Text Cleaning

disarm provides three low-level text cleaning functions that operate on individual aspects of Unicode text. These are building blocks — for multi-step cleaning, see TextPipeline.

strip_accents

Remove diacritical marks while preserving base characters:

from disarm import strip_accents

assert strip_accents("café") == 'cafe'
assert strip_accents("naïve") == 'naive'
assert strip_accents("résumé") == 'resume'
assert strip_accents("Ångström") == 'Angstrom'
assert strip_accents("São Paulo") == 'Sao Paulo'

How it works

  1. NFD decompose — split precomposed characters into base + combining marks
  2. Filter — remove all combining diacritical marks (U+0300–U+036F)
  3. NFC recompose — rejoin remaining sequences

Note

strip_accents() is distinct from transliterate(). Stripping accents preserves the original script (e.g., Cyrillic stays Cyrillic), while transliteration converts everything to ASCII.

strip_zalgo

Remove excessive combining marks (zalgo text abuse) while preserving legitimate diacritics:

from disarm import strip_zalgo, is_zalgo

# Legitimate diacritics are preserved
assert strip_zalgo("café") == 'café'
assert strip_zalgo("Việt Nam") == 'Việt Nam'

# Zalgo stacking is stripped to max_marks (default: 2)
is_zalgo("café")             # False
is_zalgo("ḧ̸̡̢̧̛̗̱́̑̾̊̿̏̒̓̕ě̵̢̧̛̗̱̈́̑̾̊̿̏̒̓̕l̸̡̢̧̛̗̱̈́̑̾̊̿̏̒̓̕l̸̡̢̧̛̗̱̈́̑̾̊̿̏̒̓̕o")  # True

strip_zalgo vs strip_accents

Function Purpose café Zalgo h̷̑ȇ̷l̷̑l̷̑ȏ̷
strip_zalgo() Remove excess marks only café hello
strip_accents() Remove all marks cafe hello

Use strip_zalgo() when you want to preserve legitimate diacritics in multilingual text. Use strip_accents() when you want fully ASCII-compatible output.

- _Recorded data_
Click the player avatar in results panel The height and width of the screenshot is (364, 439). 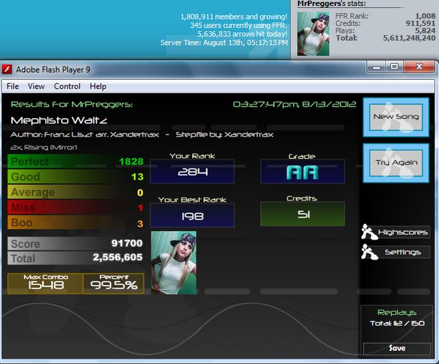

- _Aim_
Answer these from the text cleaning page:
(a) Which Unicode range of combining marks does strip_accents remove in its filter step?
(b) What is the default value of max_marks for strip_zalgo?
(c) According to the note, what does transliteration convert everything to?

- _Task output_
(a) U+0300–U+036F
(b) 2
(c) ASCII